▶ What is being asked
Copy the lines below without any change, from the one containing "coordinates (1321, 684)." through the one containing "Looking at the image, I should click on (550, 58).".

▶ Information shown
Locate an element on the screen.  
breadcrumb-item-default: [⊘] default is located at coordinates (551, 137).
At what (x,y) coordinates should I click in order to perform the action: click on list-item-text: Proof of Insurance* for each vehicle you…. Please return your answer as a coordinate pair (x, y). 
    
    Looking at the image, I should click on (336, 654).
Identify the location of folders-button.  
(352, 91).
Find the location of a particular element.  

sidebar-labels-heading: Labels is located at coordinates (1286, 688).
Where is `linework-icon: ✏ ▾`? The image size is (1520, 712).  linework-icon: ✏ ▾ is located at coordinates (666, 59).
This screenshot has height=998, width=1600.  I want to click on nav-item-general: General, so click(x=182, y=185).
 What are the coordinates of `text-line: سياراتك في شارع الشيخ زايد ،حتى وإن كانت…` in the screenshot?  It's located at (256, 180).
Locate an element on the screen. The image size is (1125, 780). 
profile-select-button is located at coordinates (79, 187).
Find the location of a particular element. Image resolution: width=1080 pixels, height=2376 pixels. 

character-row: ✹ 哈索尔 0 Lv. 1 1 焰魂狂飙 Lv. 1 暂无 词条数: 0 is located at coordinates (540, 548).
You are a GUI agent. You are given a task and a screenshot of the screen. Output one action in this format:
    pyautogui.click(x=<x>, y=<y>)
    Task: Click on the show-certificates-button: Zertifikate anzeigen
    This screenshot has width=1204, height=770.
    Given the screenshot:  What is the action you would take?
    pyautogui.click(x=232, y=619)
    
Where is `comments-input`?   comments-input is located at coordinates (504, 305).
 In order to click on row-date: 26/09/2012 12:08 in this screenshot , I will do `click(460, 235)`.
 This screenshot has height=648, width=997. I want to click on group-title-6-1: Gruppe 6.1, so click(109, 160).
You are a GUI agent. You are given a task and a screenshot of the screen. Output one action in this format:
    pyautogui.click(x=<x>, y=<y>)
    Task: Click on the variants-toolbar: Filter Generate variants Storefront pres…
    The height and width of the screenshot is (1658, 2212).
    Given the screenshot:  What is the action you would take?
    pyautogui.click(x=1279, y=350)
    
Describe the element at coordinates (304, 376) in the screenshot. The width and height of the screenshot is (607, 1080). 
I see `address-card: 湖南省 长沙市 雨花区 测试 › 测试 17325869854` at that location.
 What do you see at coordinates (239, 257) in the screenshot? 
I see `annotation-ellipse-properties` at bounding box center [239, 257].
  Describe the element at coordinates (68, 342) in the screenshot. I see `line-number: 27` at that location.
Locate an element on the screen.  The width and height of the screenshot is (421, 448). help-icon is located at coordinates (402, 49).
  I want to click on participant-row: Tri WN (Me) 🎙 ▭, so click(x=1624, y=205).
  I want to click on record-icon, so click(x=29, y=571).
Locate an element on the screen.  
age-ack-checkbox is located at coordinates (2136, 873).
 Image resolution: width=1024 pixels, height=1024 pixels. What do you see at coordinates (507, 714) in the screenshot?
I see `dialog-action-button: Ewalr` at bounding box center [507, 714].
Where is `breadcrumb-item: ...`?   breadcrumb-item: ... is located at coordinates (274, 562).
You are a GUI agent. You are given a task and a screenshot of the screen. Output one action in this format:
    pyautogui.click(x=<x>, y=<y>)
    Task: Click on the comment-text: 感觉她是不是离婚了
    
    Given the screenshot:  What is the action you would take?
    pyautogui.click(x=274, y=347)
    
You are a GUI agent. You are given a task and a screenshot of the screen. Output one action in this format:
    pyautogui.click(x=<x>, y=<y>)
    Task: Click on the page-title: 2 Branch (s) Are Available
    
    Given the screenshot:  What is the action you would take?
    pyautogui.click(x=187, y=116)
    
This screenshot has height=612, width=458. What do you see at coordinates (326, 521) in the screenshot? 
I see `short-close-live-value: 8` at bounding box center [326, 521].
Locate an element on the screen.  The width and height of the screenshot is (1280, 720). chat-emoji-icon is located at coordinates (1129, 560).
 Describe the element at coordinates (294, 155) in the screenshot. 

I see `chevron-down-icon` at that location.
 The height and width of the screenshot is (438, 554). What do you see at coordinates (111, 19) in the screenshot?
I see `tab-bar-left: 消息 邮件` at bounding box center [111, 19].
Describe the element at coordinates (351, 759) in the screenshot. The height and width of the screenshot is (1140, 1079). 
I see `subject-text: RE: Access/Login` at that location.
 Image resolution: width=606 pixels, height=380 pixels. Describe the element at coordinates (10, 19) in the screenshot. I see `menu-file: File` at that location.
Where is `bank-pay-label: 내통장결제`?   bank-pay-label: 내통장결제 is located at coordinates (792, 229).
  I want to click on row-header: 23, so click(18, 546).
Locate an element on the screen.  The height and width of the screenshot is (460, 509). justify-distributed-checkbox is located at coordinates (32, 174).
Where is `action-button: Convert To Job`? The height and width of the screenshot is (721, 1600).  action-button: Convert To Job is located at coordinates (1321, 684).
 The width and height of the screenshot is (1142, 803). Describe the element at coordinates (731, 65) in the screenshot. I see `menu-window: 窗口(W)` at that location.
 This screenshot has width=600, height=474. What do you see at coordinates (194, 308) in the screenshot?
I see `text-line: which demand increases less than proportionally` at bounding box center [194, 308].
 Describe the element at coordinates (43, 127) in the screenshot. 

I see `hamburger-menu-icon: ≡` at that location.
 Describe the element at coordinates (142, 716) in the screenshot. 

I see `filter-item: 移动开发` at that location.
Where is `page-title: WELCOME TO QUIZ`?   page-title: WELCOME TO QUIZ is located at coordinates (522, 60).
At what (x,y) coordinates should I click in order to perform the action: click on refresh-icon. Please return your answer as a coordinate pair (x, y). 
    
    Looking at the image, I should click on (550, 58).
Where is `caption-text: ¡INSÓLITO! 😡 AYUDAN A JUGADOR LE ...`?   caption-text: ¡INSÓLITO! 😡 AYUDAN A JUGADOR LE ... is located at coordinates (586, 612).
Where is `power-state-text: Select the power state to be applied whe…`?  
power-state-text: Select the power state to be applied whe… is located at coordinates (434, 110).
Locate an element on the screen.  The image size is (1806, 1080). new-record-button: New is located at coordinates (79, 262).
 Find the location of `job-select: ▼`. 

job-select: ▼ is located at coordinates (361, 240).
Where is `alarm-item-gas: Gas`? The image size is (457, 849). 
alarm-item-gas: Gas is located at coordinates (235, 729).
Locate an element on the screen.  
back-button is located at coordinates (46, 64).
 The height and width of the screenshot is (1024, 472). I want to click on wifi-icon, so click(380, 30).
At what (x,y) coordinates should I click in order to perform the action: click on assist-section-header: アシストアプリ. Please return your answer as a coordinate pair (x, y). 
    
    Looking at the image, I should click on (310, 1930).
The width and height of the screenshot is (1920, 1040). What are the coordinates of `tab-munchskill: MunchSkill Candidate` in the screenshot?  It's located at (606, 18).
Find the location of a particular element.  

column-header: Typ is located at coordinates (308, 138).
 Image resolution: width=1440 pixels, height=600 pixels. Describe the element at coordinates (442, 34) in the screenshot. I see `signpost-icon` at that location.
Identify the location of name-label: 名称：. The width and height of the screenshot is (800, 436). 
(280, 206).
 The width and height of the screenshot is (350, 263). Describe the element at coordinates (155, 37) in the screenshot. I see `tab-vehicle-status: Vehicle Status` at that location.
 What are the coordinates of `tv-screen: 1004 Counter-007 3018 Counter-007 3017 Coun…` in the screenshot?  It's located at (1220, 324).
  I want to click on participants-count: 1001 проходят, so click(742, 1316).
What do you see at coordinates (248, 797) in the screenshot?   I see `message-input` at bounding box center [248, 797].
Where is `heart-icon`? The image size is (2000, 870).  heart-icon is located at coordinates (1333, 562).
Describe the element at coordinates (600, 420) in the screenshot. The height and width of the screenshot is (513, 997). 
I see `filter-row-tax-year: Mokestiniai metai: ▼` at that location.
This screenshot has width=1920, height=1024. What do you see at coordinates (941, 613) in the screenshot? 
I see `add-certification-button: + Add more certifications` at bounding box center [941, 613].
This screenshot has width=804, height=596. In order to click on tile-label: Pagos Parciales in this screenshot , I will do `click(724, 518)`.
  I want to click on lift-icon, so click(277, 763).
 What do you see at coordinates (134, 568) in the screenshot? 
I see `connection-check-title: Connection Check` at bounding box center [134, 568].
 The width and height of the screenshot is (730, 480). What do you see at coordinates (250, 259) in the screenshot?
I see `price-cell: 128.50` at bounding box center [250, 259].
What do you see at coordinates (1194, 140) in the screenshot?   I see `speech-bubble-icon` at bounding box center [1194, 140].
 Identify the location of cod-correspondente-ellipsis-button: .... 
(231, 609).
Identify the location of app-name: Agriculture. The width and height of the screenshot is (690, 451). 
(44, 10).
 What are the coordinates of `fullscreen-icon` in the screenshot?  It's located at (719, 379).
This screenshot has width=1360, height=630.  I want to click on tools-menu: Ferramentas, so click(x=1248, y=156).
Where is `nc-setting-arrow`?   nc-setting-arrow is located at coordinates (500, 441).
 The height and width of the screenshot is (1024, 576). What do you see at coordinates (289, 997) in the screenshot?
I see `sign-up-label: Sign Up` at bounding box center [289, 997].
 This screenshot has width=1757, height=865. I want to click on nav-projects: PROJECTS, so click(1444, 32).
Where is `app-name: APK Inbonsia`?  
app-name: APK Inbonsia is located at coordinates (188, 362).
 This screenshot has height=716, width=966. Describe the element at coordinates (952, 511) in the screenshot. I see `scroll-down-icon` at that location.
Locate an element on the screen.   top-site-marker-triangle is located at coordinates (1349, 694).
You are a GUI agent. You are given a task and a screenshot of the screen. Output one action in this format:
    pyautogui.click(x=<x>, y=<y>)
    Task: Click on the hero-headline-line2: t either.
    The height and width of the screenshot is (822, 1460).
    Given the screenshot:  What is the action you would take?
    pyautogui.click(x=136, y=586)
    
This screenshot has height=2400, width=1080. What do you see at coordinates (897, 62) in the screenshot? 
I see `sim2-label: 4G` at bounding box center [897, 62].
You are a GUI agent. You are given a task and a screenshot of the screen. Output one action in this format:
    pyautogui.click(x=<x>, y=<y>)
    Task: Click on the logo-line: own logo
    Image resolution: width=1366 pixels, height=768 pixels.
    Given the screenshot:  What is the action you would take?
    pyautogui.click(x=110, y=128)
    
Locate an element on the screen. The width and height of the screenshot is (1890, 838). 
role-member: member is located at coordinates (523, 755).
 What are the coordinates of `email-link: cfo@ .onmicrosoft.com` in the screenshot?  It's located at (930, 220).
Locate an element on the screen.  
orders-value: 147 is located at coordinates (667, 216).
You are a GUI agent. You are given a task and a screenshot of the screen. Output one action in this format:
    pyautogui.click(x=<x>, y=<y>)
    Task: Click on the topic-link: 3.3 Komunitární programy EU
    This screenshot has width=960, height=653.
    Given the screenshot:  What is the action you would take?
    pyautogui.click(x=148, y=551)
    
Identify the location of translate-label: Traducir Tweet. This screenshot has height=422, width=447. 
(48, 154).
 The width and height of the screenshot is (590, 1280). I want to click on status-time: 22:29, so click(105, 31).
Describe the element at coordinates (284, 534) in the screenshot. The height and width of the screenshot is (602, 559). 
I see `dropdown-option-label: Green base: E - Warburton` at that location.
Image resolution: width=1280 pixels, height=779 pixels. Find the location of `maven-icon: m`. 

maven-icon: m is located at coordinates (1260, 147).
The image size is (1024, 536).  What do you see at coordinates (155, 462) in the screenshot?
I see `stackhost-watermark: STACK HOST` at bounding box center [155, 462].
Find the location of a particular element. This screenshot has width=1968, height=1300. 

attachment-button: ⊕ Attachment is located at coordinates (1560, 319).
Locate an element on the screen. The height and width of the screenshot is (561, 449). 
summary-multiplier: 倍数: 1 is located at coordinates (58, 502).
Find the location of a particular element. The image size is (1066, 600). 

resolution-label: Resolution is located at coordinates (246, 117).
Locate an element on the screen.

▶ Answer box
Where is `action-button: Convert To Job`? The height and width of the screenshot is (721, 1600).  action-button: Convert To Job is located at coordinates (1321, 684).
 The width and height of the screenshot is (1142, 803). Describe the element at coordinates (731, 65) in the screenshot. I see `menu-window: 窗口(W)` at that location.
 This screenshot has width=600, height=474. What do you see at coordinates (194, 308) in the screenshot?
I see `text-line: which demand increases less than proportionally` at bounding box center [194, 308].
 Describe the element at coordinates (43, 127) in the screenshot. 

I see `hamburger-menu-icon: ≡` at that location.
 Describe the element at coordinates (142, 716) in the screenshot. 

I see `filter-item: 移动开发` at that location.
Where is `page-title: WELCOME TO QUIZ`?   page-title: WELCOME TO QUIZ is located at coordinates (522, 60).
At what (x,y) coordinates should I click in order to perform the action: click on refresh-icon. Please return your answer as a coordinate pair (x, y). 
    
    Looking at the image, I should click on (550, 58).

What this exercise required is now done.